Шрифт:
Интервал:
Закладка:
Когда у Веры умерла мама, ей было четырнадцать. Мать болела недолго, всего два месяца, и все это время отец беспробудно пил, поэтому Вере пришлось самой разговаривать с онкологом, худым рыжим мужчиной с прокуренным голосом и в несвежем белом халате. Он сразу сказал ей, что надежды нет и надо готовиться к худшему, и, когда Вера заплакала, стоя в его кабинете, он сначала немного помолчал, а потом стал говорить, что смерть – это такой же естественный процесс, как и жизнь, и что в онкологическом отделении сейчас мало коек, поэтому маму надо будет забрать домой, ведь помочь ей уже ничем нельзя.
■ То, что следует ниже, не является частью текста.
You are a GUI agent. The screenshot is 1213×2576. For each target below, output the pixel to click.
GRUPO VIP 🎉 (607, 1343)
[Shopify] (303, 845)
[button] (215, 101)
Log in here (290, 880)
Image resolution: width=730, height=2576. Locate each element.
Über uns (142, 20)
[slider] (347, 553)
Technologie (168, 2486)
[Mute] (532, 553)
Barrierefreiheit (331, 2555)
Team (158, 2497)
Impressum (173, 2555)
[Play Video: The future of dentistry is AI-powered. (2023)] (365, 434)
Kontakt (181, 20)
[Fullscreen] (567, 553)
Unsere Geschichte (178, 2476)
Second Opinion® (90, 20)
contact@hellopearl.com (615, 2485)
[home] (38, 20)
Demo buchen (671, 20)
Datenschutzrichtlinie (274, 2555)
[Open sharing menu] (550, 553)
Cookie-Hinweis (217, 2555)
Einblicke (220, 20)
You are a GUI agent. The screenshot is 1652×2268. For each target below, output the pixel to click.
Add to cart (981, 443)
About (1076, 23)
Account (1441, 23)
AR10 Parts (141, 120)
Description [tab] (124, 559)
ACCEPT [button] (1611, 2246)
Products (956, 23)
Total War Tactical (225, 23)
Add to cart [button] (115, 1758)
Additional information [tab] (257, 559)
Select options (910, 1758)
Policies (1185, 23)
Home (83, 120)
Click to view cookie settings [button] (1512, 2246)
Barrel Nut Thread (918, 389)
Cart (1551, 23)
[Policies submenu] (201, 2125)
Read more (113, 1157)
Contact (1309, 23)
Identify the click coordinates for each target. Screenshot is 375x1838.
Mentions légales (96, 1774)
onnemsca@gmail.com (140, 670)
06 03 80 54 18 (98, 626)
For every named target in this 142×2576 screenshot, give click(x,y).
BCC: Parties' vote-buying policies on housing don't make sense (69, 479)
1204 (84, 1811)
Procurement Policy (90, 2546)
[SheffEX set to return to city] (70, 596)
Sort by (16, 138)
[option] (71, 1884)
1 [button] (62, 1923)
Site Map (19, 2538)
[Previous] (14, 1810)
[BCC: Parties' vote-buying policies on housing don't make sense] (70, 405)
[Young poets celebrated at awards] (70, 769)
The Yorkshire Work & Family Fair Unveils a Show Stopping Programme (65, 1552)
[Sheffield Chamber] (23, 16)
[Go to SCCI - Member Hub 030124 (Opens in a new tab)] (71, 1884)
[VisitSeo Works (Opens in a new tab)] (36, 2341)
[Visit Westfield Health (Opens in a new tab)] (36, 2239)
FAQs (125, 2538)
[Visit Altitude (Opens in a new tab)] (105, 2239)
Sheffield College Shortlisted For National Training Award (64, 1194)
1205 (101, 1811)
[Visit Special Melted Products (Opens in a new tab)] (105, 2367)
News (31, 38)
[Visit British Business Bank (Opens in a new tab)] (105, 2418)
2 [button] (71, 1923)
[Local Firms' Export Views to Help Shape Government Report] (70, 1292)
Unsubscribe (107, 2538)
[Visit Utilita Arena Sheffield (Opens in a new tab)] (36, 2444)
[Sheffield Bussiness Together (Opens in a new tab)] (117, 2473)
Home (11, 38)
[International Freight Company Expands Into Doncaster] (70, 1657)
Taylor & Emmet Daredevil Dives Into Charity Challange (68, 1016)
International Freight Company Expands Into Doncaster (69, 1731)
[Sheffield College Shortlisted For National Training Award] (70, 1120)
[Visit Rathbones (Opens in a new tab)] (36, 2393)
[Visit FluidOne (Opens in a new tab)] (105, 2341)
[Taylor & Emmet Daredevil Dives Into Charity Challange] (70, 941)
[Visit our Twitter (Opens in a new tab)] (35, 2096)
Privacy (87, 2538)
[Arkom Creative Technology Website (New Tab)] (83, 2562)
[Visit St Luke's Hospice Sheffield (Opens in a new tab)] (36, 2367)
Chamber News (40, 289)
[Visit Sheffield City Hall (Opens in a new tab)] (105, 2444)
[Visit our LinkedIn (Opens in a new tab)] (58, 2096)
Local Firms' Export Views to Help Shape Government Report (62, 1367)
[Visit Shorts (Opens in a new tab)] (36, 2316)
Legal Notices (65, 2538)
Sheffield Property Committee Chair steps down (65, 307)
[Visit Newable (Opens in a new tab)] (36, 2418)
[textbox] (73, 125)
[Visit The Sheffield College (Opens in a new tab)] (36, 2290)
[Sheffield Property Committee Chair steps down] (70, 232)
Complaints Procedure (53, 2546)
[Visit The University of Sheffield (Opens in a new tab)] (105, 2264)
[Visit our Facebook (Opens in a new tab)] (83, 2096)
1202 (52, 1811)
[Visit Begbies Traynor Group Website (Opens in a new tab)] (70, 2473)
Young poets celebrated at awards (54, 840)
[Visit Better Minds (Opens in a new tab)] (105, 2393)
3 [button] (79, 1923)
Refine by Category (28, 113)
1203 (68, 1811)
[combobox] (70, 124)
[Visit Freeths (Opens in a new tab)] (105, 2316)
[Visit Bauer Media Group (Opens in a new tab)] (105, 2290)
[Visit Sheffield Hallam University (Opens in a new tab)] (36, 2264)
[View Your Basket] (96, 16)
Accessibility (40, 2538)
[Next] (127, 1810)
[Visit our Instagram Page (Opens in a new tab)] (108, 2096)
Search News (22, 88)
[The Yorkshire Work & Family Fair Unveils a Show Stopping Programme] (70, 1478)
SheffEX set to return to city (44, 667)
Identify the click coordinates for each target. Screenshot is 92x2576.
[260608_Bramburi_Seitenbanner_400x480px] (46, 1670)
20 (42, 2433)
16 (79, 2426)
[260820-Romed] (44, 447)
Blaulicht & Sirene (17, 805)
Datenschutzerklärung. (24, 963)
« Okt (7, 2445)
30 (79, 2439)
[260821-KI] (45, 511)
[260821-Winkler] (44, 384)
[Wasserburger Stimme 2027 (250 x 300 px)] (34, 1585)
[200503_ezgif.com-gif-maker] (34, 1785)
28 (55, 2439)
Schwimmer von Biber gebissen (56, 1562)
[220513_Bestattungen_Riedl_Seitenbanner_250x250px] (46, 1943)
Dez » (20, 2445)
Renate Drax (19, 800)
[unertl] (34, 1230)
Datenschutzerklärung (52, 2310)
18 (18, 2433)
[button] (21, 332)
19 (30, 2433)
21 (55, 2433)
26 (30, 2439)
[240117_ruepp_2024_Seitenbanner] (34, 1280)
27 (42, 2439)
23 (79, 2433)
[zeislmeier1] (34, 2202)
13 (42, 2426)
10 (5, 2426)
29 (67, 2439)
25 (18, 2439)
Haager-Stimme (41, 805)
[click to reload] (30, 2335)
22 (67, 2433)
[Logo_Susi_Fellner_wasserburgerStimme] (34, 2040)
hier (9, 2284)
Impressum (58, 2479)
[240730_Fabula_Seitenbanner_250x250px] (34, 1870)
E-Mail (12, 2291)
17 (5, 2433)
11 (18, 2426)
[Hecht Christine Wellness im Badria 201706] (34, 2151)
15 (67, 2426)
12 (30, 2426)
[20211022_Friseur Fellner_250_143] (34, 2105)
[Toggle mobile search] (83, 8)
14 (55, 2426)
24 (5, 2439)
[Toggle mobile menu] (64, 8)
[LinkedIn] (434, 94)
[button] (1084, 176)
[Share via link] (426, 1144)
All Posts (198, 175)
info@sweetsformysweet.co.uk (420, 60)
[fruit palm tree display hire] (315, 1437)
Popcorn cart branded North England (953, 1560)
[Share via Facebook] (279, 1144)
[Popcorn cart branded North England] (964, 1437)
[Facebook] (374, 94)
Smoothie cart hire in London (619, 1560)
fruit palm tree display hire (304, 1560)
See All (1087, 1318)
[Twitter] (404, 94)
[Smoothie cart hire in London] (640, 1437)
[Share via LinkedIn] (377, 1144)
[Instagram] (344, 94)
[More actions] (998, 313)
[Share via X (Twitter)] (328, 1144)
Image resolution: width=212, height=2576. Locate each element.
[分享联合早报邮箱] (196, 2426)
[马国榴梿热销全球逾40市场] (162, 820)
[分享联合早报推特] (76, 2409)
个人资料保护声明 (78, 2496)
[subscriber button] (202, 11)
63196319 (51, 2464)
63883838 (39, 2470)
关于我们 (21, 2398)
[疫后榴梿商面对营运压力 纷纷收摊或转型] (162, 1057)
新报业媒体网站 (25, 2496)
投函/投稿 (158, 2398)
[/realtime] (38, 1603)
Она еще чуть постояла перед его столом, но он уже уткнулся в свои бумаги, и Вера поняла, что разговор окончен.
Вера знала, почему заболела мама и почему она сначала вся пожелтела, из-за чего отец, который говорил, что от нее стало странно пахнуть, больше не мог спать с ней в одной кровати и ставил себе раскладушку в большой комнате. Когда ей об этом сообщил онколог, Вера уже сама давно успела догадаться, что мама заболела раком, потому что двадцать лет проработала на фанерно-мебельном комбинате, ежедневно вдыхая ядовитые пары лака, которым полировали мебель.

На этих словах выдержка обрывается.